— Work to complete —
Set the listing down unchanged, minus every embedded image.

━━━━━━━━━━━━━━━━━━━━━━━━━━━━━━

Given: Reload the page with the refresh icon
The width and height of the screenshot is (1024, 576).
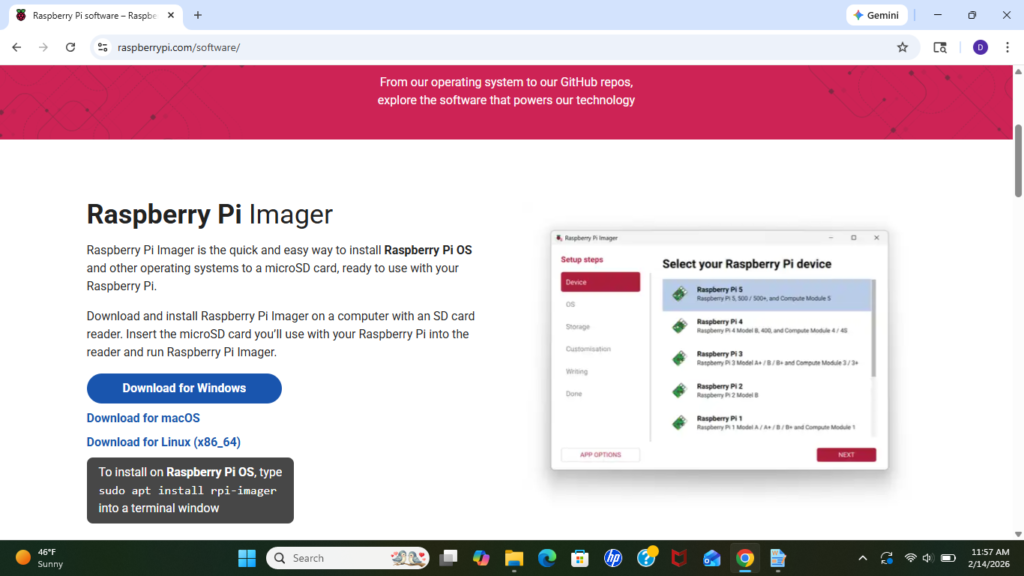Looking at the screenshot, I should [70, 47].
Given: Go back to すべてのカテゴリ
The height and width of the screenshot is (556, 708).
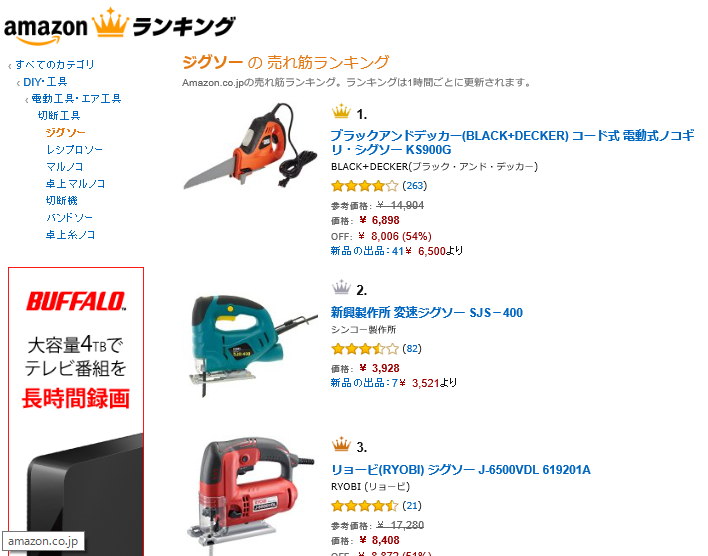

━━━━━━━━━━━━━━━━━━━━━━━━━━━━━━

— Task output —
Given: Reload the page with the refresh icon
The width and height of the screenshot is (1024, 576).
Looking at the screenshot, I should [70, 47].
Given: Go back to すべてのカテゴリ
The height and width of the screenshot is (556, 708).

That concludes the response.